Online stores should track the full purchase funnel:

  • PageView (automatic) — all pages

  • ViewContent — on product detail pages

  • AddToCart — when items are added to cart

  • InitiateCheckout — when checkout begins

  • AddPaymentInfo — when payment info is entered (if applicable)

  • Purchase — completed transactions (your primary conversion)

  • Search — if your store has search

On Webflow, Framer, WooCommerce, and Squarespace, most of these fire automatically.

Content & Newsletter Sites

Blogs, publishers, and content sites often focus on engagement and list-building:

  • PageView (automatic) — all pages

  • ViewContent — on key articles or pillar content

  • Lead or CompleteRegistration — on newsletter signups and subscription forms

  • Search — if your site has search

Booking & Appointment Sites

Coaches, consultants, healthcare providers, and service schedulers:

  • PageView (automatic) — all pages

  • ViewContent — on service/booking info pages

  • Schedule — when a booking is confirmed (via Calendly/TidyCal integration or confirmation page)

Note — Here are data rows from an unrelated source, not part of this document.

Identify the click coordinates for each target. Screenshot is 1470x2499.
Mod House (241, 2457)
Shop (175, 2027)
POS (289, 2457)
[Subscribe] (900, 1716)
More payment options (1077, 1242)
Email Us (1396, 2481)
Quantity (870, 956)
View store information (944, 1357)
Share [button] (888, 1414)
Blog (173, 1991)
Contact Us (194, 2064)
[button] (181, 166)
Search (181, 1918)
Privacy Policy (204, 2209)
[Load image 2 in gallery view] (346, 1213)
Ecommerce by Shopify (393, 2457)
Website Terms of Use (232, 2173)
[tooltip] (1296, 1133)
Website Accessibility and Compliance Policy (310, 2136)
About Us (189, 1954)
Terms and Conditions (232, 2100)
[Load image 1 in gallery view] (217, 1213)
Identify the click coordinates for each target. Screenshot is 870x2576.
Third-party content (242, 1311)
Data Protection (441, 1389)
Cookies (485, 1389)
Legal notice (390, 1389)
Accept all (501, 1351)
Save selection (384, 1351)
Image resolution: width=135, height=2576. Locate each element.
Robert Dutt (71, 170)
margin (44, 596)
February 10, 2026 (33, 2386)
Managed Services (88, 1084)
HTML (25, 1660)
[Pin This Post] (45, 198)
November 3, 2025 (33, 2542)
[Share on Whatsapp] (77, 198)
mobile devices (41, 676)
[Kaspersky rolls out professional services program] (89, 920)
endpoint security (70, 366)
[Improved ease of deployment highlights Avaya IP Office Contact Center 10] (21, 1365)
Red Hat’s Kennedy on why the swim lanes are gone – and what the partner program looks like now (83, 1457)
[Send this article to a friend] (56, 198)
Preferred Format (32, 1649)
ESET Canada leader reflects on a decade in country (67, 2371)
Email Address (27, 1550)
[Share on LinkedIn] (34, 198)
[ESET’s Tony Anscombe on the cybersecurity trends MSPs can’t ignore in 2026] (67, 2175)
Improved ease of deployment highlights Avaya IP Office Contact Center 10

  • Lead — if you also have contact forms

SaaS & App Sites

Software products with account creation:

  • PageView (automatic) — all pages

  • ViewContent — on feature or pricing pages

  • CompleteRegistration — when users create accounts

  • Lead — on demo request or contact forms

  • Schedule — if you offer booked demos

  • Purchase or Subscribe — when users start a paid plan

How to Choose Your Primary Conversion Event

When setting up Meta ad campaigns, you'll select a conversion event for optimization. Here's how to think about it:

  • eCommerce: Purchase is your gold standard. If you don't have many purchases yet, optimize for AddToCart or InitiateCheckout and move up as volume grows.

  • Lead gen: Lead is typically your primary conversion. If you also use scheduling, Schedule can be a strong secondary event.

  • SaaS: CompleteRegistration for free signups, Purchase for paid conversions.

  • Early-stage campaigns: Start with ViewContent or Lead to build audience data, then shift to higher-intent events as volume increases.

What About Custom Events?

PixelFlow supports sending any Meta standard event or custom event. If your business has unique actions — like "Download" for a PDF guide, "WatchVideo" for video content, or "AddToWishlist" for saved products — you can track those using PixelFlow's Visual Tagger, Event URLs, or the Programmatic API for advanced setups.

For most sites, the standard events above cover the essential funnel steps. Add custom events when you have specific actions that matter to your business and aren't covered by the standard set.